While Big Pharma companies are expanding, experts say that growth isn't occurring across the life sciences industry.
Smaller publicly traded biotech companies that are earlier in their growth and don’t have as much established revenue and profit as Big Pharma are facing more pressure, and experts don’t foresee them continuing to grow their footprints. Coughlin said many companies are now looking to give back space.
“We've got about over 1M SF of subleased space on the market right now that's built out that didn't exist last year,” Coughlin said. “It’s not a great thing overall for the real estate industry.”
Since January, there were 1,098 layoffs in the biotech industry alone, according to JLL’s Boston Job Market report. Some of the biggest layoffs included 155 people at Bluebird and 143 at Acceleron, according to the report.

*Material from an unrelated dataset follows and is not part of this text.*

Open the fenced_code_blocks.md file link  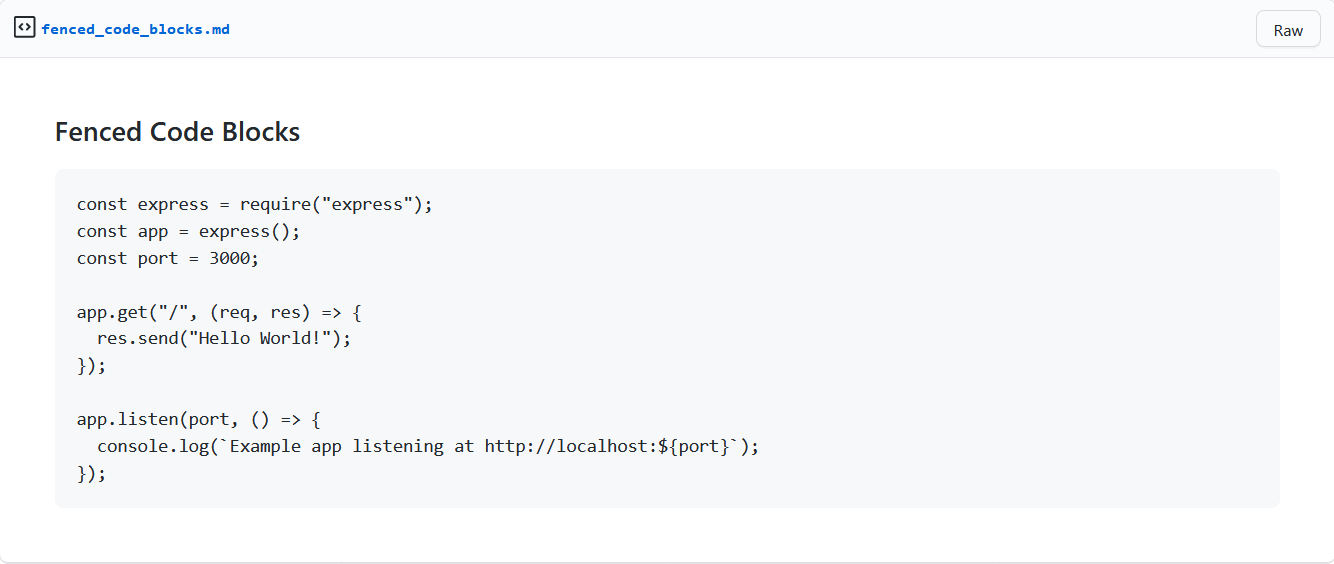[135, 29]
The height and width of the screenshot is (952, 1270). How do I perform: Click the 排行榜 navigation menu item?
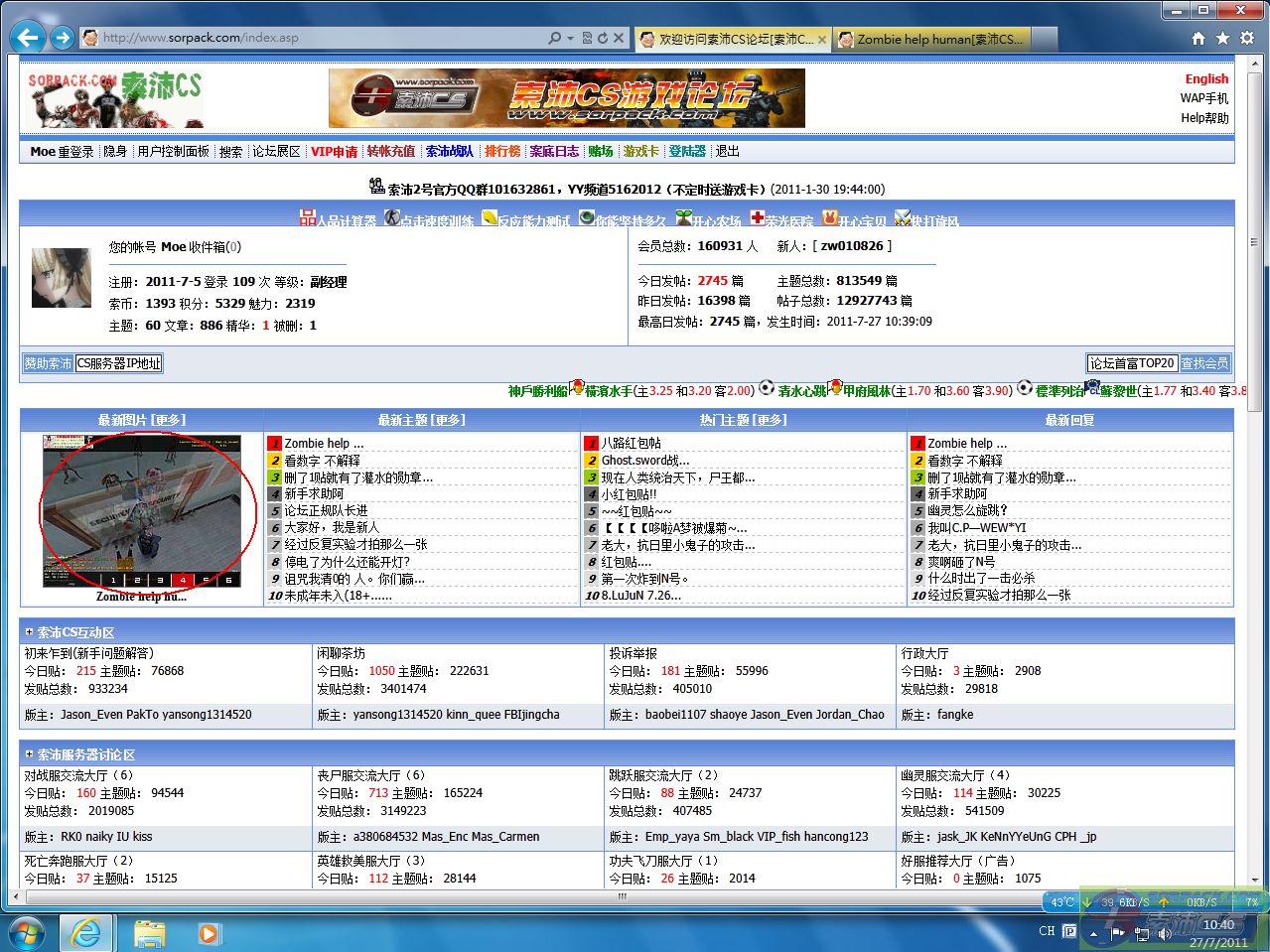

Eisai Co. is reportedly closing its oncology arm, H3 Pharmaceuticals, after announcing it would lay off 88 of its employees earlier this month.
For many small to midsized companies that don’t yet have products on the market, growing investor pressure has led them to burn through cash and try to make discoveries as fast as possible to stay afloat, the Boston Globe reported in April.
Some believe that this is just a correction period for the industry. The past two years have led to a historically high number of biotech startups, thanks to record venture capital spending and the Greater Boston cluster being one of the most sought-after locations for life sciences. In an area like Boston where the life sciences market is hot, many companies have leased property that they might not need.
“Over the last 10 years the process for most tenants has really been unhealthy from the standpoint of if there's a lack of space, they just gotta grab it,” Cole said. “That's just the availability. They didn't have time to really evaluate anything else.”
Developers are also seeing pressures from inflation and interest rates that make it harder to close deals, leading to more of a reliance on joint ventures. Boston Global Investors CEO John Hynes III said that joint ventures are helping to alleviate some of these pressures by adding equity to the deal.
“The rules of the game will change as we come out of this. The underwriting requirements get tougher,” Hynes said. “It’s not an easy challenge to stitch all of these pieces together.”
For Coughlin, this is just a temporary issue within the industry. The continued influx of venture capital funding means private companies still have opportunities to grow, but investors may be more conscious of how close the startups are to commercializing their discoveries.
“The VCs have already raised a huge amount of funds, so there's going to continue to be new company creation. It's just going to be more vetted science,” Coughlin said. “The sky is cloudy, but it's certainly not falling. Good science, good ideas and good companies will continue.”